P15728 [JAG 2023 Summer Camp #3] Odd trip plans

JAG is a country with $n$ airports numbered through $1$ to $n$. There are some airways, each of which connects two different airports bidirectionally. In other words, if an airway connects airports $u$ and $v$, a passenger can move either from $u$ to $v$ or from $v$ to $u$ in a single flight. Airways may be newly established or abolished. Mr. Oddytrip, who is a traveler loving odd numbers, plans a trip from an airport to another one by flights. Let's say that he boards $k$ flights: A flight from airport $p_1$ to $p_2$, then from $p_2$ to $p_3$, then from $p_3$ to $p_4$, and so on, and finally from $p_k$ to $p_{k+1}$. This trip plan, which begins with $p_1$ and ends with $p_{k+1}$, is written as $p_1 \rightarrow p_2 \rightarrow p_3 \rightarrow p_4 \rightarrow \cdots \rightarrow p_k \rightarrow p_{k+1}$. According to his aesthetics, a trip plan is **beautiful** if each of $n$ airports appears an odd number of times in the trip plan. For example, if $n = 6$, trip plans $3 \rightarrow 4 \rightarrow 5 \rightarrow 6 \rightarrow 1 \rightarrow 2$ and $1 \rightarrow 2 \rightarrow 3 \rightarrow 4 \rightarrow 5 \rightarrow 3 \rightarrow 2 \rightarrow 3 \rightarrow 2 \rightarrow 6$ are beautiful while $1 \rightarrow 3 \rightarrow 6$ and $1 \rightarrow 2 \rightarrow 3 \rightarrow 4 \rightarrow 1 \rightarrow 5 \rightarrow 6$ aren't. In particular, each of the $n$ airports appears at least one in a beautiful trip plan. Initially, there are $m$ airways. Then, you are given $q$ queries, which should be processed in the order they are given. Each query is of one of the two kinds below: - $1 \ x \ y$: The existence of the airway between airports $x$ and $y$ changes. If there is already an airway between airports $x$ and $y$, then such an airway is abolished. In other words, Mr. Oddytrip is no longer able to board the direct flight between airports $x$ and $y$ (until it is newly established again). On the other hand, if there wasn't such an airway before, an airway between airports $x$ and $y$ is newly established. In other words, Mr. Oddytrip can board a direct flight between airports $x$ and $y$ (until it is abolished again). - $2 \ x \ y$: You have to determine whether there can be a beautiful trip plan which begins with airport $x$ and ends with airport $y$ using the airways which are available at that time.

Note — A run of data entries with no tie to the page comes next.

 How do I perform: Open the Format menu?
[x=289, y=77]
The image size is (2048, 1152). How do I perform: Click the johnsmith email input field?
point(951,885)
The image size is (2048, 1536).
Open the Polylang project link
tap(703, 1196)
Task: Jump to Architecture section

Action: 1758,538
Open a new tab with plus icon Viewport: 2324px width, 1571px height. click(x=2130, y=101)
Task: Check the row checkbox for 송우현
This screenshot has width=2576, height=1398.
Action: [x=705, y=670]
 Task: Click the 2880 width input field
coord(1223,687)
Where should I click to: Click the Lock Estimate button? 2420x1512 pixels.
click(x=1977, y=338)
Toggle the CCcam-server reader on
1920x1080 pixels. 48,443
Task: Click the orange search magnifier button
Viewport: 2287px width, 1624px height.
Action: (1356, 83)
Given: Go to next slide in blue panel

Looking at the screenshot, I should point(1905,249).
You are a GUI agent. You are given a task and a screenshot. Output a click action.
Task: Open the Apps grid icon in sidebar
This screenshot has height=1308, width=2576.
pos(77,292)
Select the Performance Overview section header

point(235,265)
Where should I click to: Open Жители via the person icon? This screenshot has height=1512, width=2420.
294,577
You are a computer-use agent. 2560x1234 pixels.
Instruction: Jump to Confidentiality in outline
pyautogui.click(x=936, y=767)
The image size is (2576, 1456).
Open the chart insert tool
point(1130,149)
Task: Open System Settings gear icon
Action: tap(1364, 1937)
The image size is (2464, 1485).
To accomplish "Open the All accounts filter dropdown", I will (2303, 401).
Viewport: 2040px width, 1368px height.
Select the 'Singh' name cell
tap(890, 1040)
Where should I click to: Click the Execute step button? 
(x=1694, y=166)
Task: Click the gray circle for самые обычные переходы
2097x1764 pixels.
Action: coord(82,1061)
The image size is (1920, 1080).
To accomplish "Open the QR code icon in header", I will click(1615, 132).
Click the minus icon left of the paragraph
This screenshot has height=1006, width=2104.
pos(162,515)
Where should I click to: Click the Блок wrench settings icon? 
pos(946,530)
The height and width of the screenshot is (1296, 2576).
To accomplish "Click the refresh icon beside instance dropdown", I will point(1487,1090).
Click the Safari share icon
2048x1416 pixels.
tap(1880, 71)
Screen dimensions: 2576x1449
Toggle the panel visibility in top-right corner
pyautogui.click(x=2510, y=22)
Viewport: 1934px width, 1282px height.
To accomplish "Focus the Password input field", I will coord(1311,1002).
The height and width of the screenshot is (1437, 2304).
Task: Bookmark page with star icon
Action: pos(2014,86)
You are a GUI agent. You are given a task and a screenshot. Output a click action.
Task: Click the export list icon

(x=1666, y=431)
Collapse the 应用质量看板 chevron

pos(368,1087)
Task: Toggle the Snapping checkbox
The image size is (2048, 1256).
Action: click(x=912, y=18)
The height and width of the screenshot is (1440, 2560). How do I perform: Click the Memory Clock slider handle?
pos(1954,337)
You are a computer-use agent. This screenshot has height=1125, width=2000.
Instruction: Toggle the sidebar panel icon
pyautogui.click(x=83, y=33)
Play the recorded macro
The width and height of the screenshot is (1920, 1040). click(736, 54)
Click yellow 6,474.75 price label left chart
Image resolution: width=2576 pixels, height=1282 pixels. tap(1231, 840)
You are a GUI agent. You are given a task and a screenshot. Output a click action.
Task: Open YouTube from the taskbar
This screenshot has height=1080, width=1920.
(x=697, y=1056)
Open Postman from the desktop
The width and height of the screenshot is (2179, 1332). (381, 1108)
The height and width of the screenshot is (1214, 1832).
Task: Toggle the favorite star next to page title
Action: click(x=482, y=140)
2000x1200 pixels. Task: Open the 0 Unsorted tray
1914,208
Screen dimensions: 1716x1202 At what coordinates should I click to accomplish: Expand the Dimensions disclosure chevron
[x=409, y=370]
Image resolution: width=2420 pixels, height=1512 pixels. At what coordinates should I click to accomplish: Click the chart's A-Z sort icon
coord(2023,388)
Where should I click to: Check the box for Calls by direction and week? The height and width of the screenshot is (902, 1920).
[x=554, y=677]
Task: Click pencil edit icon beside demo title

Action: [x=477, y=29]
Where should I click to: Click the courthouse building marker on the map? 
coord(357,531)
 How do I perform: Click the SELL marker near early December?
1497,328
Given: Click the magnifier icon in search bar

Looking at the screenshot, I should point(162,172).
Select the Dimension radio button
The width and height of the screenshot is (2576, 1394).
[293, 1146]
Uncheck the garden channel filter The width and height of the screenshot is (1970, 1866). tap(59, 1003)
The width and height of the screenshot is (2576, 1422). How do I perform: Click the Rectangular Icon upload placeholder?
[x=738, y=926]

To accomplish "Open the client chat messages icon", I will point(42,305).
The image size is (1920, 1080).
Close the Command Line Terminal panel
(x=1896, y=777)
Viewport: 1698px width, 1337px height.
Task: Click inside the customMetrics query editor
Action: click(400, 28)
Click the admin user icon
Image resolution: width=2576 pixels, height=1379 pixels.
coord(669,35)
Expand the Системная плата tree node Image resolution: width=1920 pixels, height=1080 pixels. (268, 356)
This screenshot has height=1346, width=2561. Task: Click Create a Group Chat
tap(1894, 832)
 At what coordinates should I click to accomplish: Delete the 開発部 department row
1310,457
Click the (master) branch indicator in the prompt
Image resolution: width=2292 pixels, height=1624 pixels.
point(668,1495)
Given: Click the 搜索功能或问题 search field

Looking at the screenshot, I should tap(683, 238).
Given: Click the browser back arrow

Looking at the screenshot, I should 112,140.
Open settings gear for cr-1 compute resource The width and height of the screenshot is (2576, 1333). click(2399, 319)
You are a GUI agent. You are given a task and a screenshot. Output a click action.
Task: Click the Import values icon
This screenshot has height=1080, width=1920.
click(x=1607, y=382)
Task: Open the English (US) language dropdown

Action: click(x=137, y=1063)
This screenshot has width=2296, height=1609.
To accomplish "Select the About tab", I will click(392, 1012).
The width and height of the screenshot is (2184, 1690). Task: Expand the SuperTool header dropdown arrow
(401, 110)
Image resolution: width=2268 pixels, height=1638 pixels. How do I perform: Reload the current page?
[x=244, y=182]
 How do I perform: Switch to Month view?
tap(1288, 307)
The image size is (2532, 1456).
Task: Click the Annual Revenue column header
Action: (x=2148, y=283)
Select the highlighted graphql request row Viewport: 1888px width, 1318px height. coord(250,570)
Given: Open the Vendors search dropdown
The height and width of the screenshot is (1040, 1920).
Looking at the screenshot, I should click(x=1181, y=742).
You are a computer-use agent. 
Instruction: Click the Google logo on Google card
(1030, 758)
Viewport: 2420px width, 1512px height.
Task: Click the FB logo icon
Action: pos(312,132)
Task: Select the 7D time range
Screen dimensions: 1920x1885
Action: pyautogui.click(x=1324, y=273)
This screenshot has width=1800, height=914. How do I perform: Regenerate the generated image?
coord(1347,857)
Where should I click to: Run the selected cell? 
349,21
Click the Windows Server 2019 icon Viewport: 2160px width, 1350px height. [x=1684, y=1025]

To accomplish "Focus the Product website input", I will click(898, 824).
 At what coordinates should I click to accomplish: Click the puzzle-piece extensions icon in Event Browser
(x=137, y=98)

The input consists of a single test case of the following format. $$ \begin{aligned} &n \ m \ q \\ &u_1 \ v_1 \\ &\vdots \\ &u_m \ v_m \\ &t_1 \ x_1 \ y_1 \\ &\vdots \\ &t_q \ x_q \ y_q \end{aligned} $$ The first line consists of three integers $n$, $m$ and $q$ ($2 \leq n \leq 100,000$, $0 \leq m \leq 100,000$, $1 \leq q \leq 100,000$), where $n$ is the number of airports in JAG country, $m$ is the number of airways which are initially available, and $q$ is the number of queries. The $i$-th of the following $m$ lines consists of two integers $u_i$ and $v_i$ ($1 \leq u_i < v_i \leq n$) representing that an airway between airports $u_i$ and $v_i$ is initially available. It is guaranteed that these $m$ airways are distinct. The $j$-th of the following $q$ lines consists of three integers $t_j$, $x_j$ and $y_j$ ($1 \leq t_j \leq 2$, $1 \leq x_j < y_j \leq n$) representing the type of the query and the numbers of two airports as described above. It is guaranteed that there is at least one query where $t_j = 2$.

For each query where $t_j = 2$, print "Yes" in a single line if there can be a beautiful trip plan which begins with airport $x$ and ends with airport $y$. Otherwise, print "No" in a single line.